Requirements ▸ In the part of the listing that opens with the line containing "Locate an element on the screen. The" and runs through the end of the listing, change "Identify the location of" to "Find the position of". Give back only that part, with everything else left as it is.

Entries on where items appear ▸
============
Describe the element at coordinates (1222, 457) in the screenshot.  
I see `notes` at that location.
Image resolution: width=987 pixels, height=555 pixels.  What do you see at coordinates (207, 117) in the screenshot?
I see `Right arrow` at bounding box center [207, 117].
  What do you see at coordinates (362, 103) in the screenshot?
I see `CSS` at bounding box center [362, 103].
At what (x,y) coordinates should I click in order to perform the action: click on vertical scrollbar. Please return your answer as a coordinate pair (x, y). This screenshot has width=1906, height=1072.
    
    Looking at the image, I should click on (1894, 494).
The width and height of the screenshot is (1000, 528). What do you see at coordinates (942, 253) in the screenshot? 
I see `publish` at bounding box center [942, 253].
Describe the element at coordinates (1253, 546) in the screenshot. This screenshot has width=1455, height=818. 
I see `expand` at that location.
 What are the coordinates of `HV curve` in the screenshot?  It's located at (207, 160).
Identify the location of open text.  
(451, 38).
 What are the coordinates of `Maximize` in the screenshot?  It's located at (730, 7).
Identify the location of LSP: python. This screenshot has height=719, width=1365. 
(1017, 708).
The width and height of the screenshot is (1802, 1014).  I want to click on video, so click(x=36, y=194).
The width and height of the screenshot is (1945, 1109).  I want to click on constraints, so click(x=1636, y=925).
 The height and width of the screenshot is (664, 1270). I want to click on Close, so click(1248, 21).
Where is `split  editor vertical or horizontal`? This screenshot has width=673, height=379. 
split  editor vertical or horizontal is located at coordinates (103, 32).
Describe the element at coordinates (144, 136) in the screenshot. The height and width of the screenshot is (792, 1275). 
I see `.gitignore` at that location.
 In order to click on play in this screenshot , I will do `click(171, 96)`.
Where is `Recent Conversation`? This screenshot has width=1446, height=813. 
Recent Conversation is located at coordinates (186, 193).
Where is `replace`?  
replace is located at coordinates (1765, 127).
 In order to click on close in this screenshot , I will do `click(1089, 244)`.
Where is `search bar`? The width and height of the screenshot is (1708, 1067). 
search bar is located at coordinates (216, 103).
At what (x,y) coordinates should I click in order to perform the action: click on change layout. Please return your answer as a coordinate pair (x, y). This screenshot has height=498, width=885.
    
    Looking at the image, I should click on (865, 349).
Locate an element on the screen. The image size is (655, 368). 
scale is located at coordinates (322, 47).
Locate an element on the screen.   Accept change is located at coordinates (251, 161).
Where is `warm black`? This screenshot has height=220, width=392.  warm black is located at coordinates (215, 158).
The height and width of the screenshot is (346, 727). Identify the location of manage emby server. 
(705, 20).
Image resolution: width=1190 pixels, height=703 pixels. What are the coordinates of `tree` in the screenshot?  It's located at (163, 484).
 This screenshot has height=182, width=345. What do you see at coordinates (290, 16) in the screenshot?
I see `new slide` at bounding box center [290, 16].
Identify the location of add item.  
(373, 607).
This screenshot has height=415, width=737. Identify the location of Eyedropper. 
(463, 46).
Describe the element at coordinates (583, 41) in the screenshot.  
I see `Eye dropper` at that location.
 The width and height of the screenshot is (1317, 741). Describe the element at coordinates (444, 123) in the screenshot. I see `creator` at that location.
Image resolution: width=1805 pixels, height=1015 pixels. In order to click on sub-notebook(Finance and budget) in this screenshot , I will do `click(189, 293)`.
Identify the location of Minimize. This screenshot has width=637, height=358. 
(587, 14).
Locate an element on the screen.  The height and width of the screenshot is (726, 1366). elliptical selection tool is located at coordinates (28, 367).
============
Exercise output ▸
Locate an element on the screen. The image size is (655, 368). 
scale is located at coordinates (322, 47).
Locate an element on the screen.   Accept change is located at coordinates (251, 161).
Where is `warm black`? This screenshot has height=220, width=392.  warm black is located at coordinates (215, 158).
The height and width of the screenshot is (346, 727). Find the position of manage emby server. 
(705, 20).
Image resolution: width=1190 pixels, height=703 pixels. What are the coordinates of `tree` in the screenshot?  It's located at (163, 484).
 This screenshot has height=182, width=345. What do you see at coordinates (290, 16) in the screenshot?
I see `new slide` at bounding box center [290, 16].
Find the position of add item.  
(373, 607).
This screenshot has height=415, width=737. Find the position of Eyedropper. 
(463, 46).
Describe the element at coordinates (583, 41) in the screenshot.  
I see `Eye dropper` at that location.
 The width and height of the screenshot is (1317, 741). Describe the element at coordinates (444, 123) in the screenshot. I see `creator` at that location.
Image resolution: width=1805 pixels, height=1015 pixels. In order to click on sub-notebook(Finance and budget) in this screenshot , I will do `click(189, 293)`.
Find the position of Minimize. This screenshot has width=637, height=358. 
(587, 14).
Locate an element on the screen.  The height and width of the screenshot is (726, 1366). elliptical selection tool is located at coordinates (28, 367).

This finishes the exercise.